Leuenberger Moritz · Bundesrat · 2003-06-10
Leuenberger Moritz · Bundesrat · Zürich · 2003-06-10
Wortprotokoll
Zunächst eine Vorbemerkung: Die Tatsache, dass Deutschland Vorschriften über die Benützung seines Luftraumes erlässt, ist nicht ohne weiteres und allein schon deswegen diskriminierend. Die Schweiz tut dasselbe auch, beispielsweise beim Schwerverkehr am Gotthard. Eine Diskriminierung sehen wir darin, dass die einseitigen Massnahmen Deutschlands in ihrer Gesamtheit den Marktzugang des Flughafens Zürich und der Swiss beeinträchtigen. Dies macht der Bundesrat in seiner Eingabe an die Europäische Union denn auch geltend.
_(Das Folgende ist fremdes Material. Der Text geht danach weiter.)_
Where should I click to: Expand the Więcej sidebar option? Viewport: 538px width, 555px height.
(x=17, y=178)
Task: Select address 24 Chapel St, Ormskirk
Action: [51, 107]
Zur ersten Frage: Stabile, leistungsfähige Anflugverfahren mit gekröpften Nordanflügen sind zurzeit technisch nicht realisierbar. Die dazu erforderlichen technischen Systeme sind in Entwicklung; solche Systeme können nicht im Alleingang, sondern nur nach internationalen Absprachen realisiert werden. Ob daraus eines Tages respektable Verfahren und Systeme resultieren, kann heute noch nicht mit Sicherheit gesagt werden. Man hört immer wieder, namentlich von Piloten, gekröpfte Nordanflüge seien heute bereits möglich. Das liegt daran, dass im Einzelfall ein solcher Anflug im Sichtanflugverfahren durchgeführt werden kann; aber dafür braucht es sehr gute Wetterbedingungen. Die Kapazitäten eines solchen Verfahrens liegen weit unter dem für den Flughafen Zürich Erforderlichen. Der Flughafen Zürich bräuchte sehr viel höhere Kapazitäten. Die Verschärfung der Ausnahmeregelung stellt den Flughafen Zürich aber gerade bei schlechtem Wetter vor Schwierigkeiten. Deshalb ist der gekröpfte Nordanflug weder zur Kompensation dieser [PAGE 895] Verschärfung noch als Standardverfahren zurzeit eine brauchbare Alternative.
Zur zweiten Frage: Die Schweiz richtet eine Beschwerde an die Europäische Union, in welcher geltend gemacht wird, die Massnahmen insgesamt seien unzulässig, weil wettbewerbsbehindernd. Ausserdem verlangen wir aufschiebende Wirkung für die Verschärfung, die auf den 10. Juli 2003 vorgesehen ist. Wir übergeben diese Beschwerde heute der Europäischen Union.
Zudem gibt es auf verschiedenen Ebenen, auch auf der Ministerebene, intensive Gespräche mit Deutschland, um zu erreichen, dass die für den 10. Juli vorgesehenen Verschärfungen nicht erfolgen. Über die Details dieser Gespräche haben wir bis jetzt keine Informationspolitik betrieben, und das ist auch so akzeptiert worden.